I always make myself solid with the Agent, the missionary and the trader as soon as I arrive. The Indians know this, and as these are the highest people at the agency, they naturally want to stand well with them, which is an incentive to stand well with me. I have seen "researchers" disregard that contact with the Agent and go nowhere with the Indians. It is also a good plan to tell quite a bit about material collected elsewhere - as a traveler might give information about places he has visited. I always take records from other places for them to hear, being careful to take only "secular songs," well recorded. In the old days some Indians were sure to "sound me out" to see how much help they could get for some project against the Indian Office and when they found out that I was absolutely not interested, and I assured them that I never did anything against the Indian Office, they saw that that was settled and backed off. Another thing, I seldom fail to go to church on Sunday. I remember one Sunday when I attended a "heathen" ceremony Saturday evening, went to the Roman Catholic church Sunday morning and played the organ for a Methodist missionary on Sunday afternoon. I always fit in with any sort of church service, which is good for the Indians and for whoever is struggling along to help them.

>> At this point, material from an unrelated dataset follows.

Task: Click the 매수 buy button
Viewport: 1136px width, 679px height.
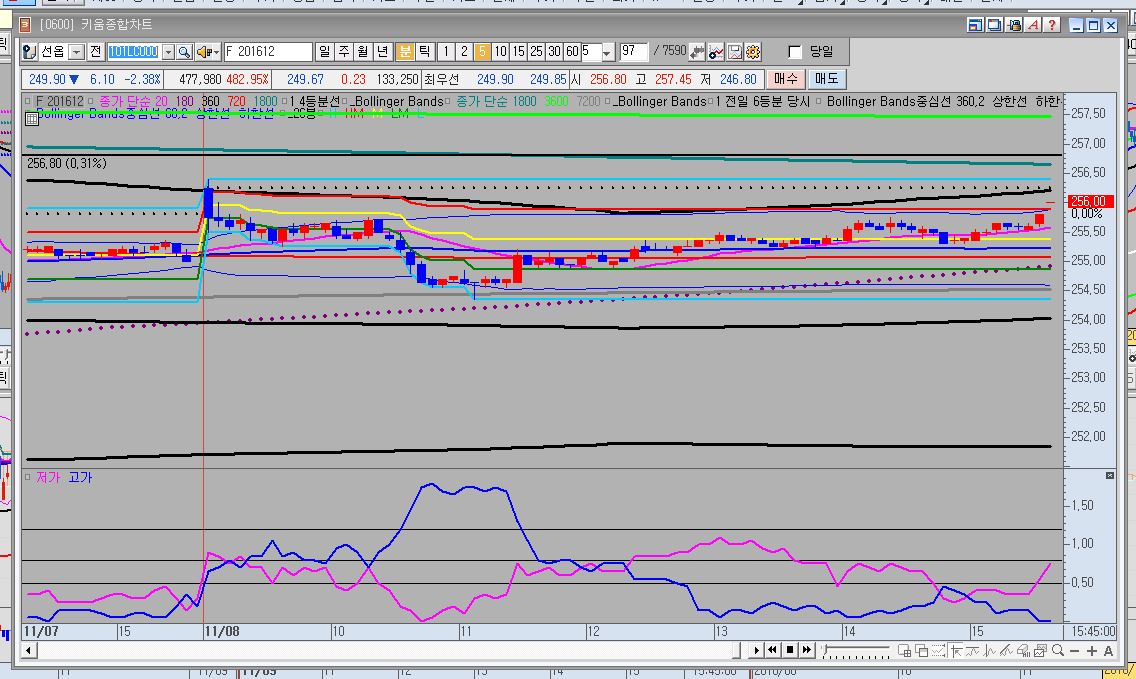Action: [x=786, y=79]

About the "invisible line" mentioned in par. 9 - it is a queer feeling but I once knew a man who knew all about it. He was Mr. Blackburn who was in charge of the "big cat" family of animals at the Rock Creek Zoo. I used to do quite a bit of study out there. One day, after rather a hard experience with the Utes, I said to Mr. Blackburn, "With those Indians I had a strange feeling that I must always keep my back against the wall and never let them get behind me." He said, very feelingly, "I know that feeling." He had worked with the "cats" in their cages, in some sort of exhibition work. It is not exactly fear, but an instant and constant awareness. Mentally, I had that desire for a solid wall behind me. I hope you never get into that sort of work.
With these young, educated Indians the approach would be different, for their whole psychology is so different. Often it is a "man-to-man" approach, to find out what they have got in their mind that is worthwhile. They are more inclined to "put their cards on the table" than the old fellows and you can see whether they are any good. Such a man can be sized up in a very short time because, with experience, you can "take his stock" quickly. They stand quite a bit of flattery, even if one knows they are not to be of much use in the work. That is because they usually have a high opinion of themselves and a low opinion of the white people.
April 5, 1945:
I never let down on the ground that I was a white person and they were Indians. There was always an invisible line that I never let them cross. I never let them criticize the government nor the white race, nor come across with any sob-stuff about the way they had been treated, as a race. That was simply out.